━━━ Records provided ━━━

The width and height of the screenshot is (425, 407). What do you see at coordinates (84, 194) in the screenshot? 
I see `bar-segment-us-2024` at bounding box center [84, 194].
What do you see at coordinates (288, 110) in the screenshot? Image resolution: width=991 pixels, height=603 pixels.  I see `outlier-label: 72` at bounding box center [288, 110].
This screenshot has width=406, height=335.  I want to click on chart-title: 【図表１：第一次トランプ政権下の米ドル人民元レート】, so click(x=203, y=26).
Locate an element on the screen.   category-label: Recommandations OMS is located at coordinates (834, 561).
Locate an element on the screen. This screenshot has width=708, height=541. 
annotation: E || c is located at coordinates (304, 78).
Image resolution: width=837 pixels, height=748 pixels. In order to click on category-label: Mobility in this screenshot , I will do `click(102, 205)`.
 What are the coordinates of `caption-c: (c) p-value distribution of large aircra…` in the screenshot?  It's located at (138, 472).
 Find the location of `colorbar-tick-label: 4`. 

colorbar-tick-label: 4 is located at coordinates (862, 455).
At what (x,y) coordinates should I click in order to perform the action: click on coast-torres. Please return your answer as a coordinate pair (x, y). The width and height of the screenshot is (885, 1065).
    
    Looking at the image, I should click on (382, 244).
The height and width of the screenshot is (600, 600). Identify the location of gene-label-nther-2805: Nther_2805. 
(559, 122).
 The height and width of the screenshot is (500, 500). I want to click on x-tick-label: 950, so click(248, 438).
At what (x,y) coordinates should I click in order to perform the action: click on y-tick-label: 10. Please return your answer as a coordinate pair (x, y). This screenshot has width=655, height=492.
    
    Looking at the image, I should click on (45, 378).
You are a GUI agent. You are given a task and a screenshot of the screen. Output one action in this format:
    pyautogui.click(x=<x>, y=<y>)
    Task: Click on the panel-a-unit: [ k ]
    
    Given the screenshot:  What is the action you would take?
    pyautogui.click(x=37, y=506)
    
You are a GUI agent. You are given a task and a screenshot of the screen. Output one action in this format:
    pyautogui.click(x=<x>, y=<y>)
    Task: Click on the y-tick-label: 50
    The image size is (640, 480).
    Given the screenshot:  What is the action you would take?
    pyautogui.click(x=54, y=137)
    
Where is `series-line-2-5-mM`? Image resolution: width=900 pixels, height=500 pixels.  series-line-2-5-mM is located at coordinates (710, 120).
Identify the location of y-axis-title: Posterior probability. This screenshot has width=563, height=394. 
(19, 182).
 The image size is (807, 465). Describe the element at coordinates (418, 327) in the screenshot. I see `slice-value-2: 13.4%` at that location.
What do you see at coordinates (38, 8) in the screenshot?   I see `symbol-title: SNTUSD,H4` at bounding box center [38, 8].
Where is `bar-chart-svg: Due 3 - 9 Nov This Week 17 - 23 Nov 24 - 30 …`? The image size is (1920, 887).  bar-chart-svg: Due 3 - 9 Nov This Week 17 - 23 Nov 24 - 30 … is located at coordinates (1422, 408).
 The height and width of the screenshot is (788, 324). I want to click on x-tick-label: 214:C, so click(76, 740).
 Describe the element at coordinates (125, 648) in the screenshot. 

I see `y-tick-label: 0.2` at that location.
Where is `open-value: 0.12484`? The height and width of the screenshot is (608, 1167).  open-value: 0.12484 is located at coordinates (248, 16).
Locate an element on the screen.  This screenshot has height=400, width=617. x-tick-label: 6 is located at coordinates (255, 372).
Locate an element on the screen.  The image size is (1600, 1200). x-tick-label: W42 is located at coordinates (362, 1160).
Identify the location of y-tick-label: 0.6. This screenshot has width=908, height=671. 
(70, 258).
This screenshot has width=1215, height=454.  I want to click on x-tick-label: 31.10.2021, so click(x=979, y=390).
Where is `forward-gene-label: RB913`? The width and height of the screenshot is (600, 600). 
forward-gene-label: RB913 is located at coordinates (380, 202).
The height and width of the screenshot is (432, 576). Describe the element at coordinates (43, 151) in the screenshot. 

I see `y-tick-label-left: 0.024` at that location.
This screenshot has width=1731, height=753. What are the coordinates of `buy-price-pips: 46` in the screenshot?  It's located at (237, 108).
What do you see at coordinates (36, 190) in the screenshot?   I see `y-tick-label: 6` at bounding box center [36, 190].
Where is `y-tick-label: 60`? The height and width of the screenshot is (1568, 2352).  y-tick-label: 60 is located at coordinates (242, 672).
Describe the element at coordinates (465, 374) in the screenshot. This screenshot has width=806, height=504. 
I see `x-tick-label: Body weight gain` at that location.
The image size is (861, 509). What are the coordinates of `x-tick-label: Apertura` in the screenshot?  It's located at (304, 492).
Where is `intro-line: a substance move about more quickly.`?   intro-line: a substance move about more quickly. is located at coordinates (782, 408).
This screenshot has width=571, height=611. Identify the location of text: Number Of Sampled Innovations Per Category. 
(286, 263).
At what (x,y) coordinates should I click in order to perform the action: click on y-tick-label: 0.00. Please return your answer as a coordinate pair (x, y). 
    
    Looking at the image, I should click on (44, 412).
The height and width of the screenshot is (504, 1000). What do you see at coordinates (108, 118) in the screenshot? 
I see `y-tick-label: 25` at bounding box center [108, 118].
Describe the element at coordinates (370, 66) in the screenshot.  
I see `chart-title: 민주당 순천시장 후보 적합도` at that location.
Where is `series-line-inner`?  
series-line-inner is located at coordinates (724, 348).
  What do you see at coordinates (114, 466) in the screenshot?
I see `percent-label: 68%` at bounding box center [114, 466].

━━━

## [Task directions]
Write out all of the lines above, word for word and without any changes.

## [Exercise answer]
The width and height of the screenshot is (425, 407). What do you see at coordinates (84, 194) in the screenshot? 
I see `bar-segment-us-2024` at bounding box center [84, 194].
What do you see at coordinates (288, 110) in the screenshot? Image resolution: width=991 pixels, height=603 pixels.  I see `outlier-label: 72` at bounding box center [288, 110].
This screenshot has width=406, height=335.  I want to click on chart-title: 【図表１：第一次トランプ政権下の米ドル人民元レート】, so click(x=203, y=26).
Locate an element on the screen.   category-label: Recommandations OMS is located at coordinates (834, 561).
Locate an element on the screen. This screenshot has width=708, height=541. 
annotation: E || c is located at coordinates (304, 78).
Image resolution: width=837 pixels, height=748 pixels. In order to click on category-label: Mobility in this screenshot , I will do `click(102, 205)`.
 What are the coordinates of `caption-c: (c) p-value distribution of large aircra…` in the screenshot?  It's located at (138, 472).
 Find the location of `colorbar-tick-label: 4`. 

colorbar-tick-label: 4 is located at coordinates (862, 455).
At what (x,y) coordinates should I click in order to perform the action: click on coast-torres. Please return your answer as a coordinate pair (x, y). The width and height of the screenshot is (885, 1065).
    
    Looking at the image, I should click on (382, 244).
The height and width of the screenshot is (600, 600). Identify the location of gene-label-nther-2805: Nther_2805. 
(559, 122).
 The height and width of the screenshot is (500, 500). I want to click on x-tick-label: 950, so click(248, 438).
At what (x,y) coordinates should I click in order to perform the action: click on y-tick-label: 10. Please return your answer as a coordinate pair (x, y). This screenshot has width=655, height=492.
    
    Looking at the image, I should click on (45, 378).
You are a GUI agent. You are given a task and a screenshot of the screen. Output one action in this format:
    pyautogui.click(x=<x>, y=<y>)
    Task: Click on the panel-a-unit: [ k ]
    
    Given the screenshot:  What is the action you would take?
    pyautogui.click(x=37, y=506)
    
You are a GUI agent. You are given a task and a screenshot of the screen. Output one action in this format:
    pyautogui.click(x=<x>, y=<y>)
    Task: Click on the y-tick-label: 50
    The image size is (640, 480).
    Given the screenshot:  What is the action you would take?
    pyautogui.click(x=54, y=137)
    
Where is `series-line-2-5-mM`? Image resolution: width=900 pixels, height=500 pixels.  series-line-2-5-mM is located at coordinates (710, 120).
Identify the location of y-axis-title: Posterior probability. This screenshot has width=563, height=394. 
(19, 182).
 The image size is (807, 465). Describe the element at coordinates (418, 327) in the screenshot. I see `slice-value-2: 13.4%` at that location.
What do you see at coordinates (38, 8) in the screenshot?   I see `symbol-title: SNTUSD,H4` at bounding box center [38, 8].
Where is `bar-chart-svg: Due 3 - 9 Nov This Week 17 - 23 Nov 24 - 30 …`? The image size is (1920, 887).  bar-chart-svg: Due 3 - 9 Nov This Week 17 - 23 Nov 24 - 30 … is located at coordinates (1422, 408).
 The height and width of the screenshot is (788, 324). I want to click on x-tick-label: 214:C, so click(76, 740).
 Describe the element at coordinates (125, 648) in the screenshot. 

I see `y-tick-label: 0.2` at that location.
Where is `open-value: 0.12484`? The height and width of the screenshot is (608, 1167).  open-value: 0.12484 is located at coordinates (248, 16).
Locate an element on the screen.  This screenshot has height=400, width=617. x-tick-label: 6 is located at coordinates (255, 372).
Locate an element on the screen.  The image size is (1600, 1200). x-tick-label: W42 is located at coordinates (362, 1160).
Identify the location of y-tick-label: 0.6. This screenshot has width=908, height=671. 
(70, 258).
This screenshot has width=1215, height=454.  I want to click on x-tick-label: 31.10.2021, so click(x=979, y=390).
Where is `forward-gene-label: RB913`? The width and height of the screenshot is (600, 600). 
forward-gene-label: RB913 is located at coordinates (380, 202).
The height and width of the screenshot is (432, 576). Describe the element at coordinates (43, 151) in the screenshot. 

I see `y-tick-label-left: 0.024` at that location.
This screenshot has width=1731, height=753. What are the coordinates of `buy-price-pips: 46` in the screenshot?  It's located at (237, 108).
What do you see at coordinates (36, 190) in the screenshot?   I see `y-tick-label: 6` at bounding box center [36, 190].
Where is `y-tick-label: 60`? The height and width of the screenshot is (1568, 2352).  y-tick-label: 60 is located at coordinates (242, 672).
Describe the element at coordinates (465, 374) in the screenshot. This screenshot has width=806, height=504. 
I see `x-tick-label: Body weight gain` at that location.
The image size is (861, 509). What are the coordinates of `x-tick-label: Apertura` in the screenshot?  It's located at (304, 492).
Where is `intro-line: a substance move about more quickly.`?   intro-line: a substance move about more quickly. is located at coordinates (782, 408).
This screenshot has width=571, height=611. Identify the location of text: Number Of Sampled Innovations Per Category. 
(286, 263).
At what (x,y) coordinates should I click in order to perform the action: click on y-tick-label: 0.00. Please return your answer as a coordinate pair (x, y). 
    
    Looking at the image, I should click on (44, 412).
The height and width of the screenshot is (504, 1000). What do you see at coordinates (108, 118) in the screenshot? 
I see `y-tick-label: 25` at bounding box center [108, 118].
Describe the element at coordinates (370, 66) in the screenshot.  
I see `chart-title: 민주당 순천시장 후보 적합도` at that location.
Where is `series-line-inner`?  
series-line-inner is located at coordinates (724, 348).
  What do you see at coordinates (114, 466) in the screenshot?
I see `percent-label: 68%` at bounding box center [114, 466].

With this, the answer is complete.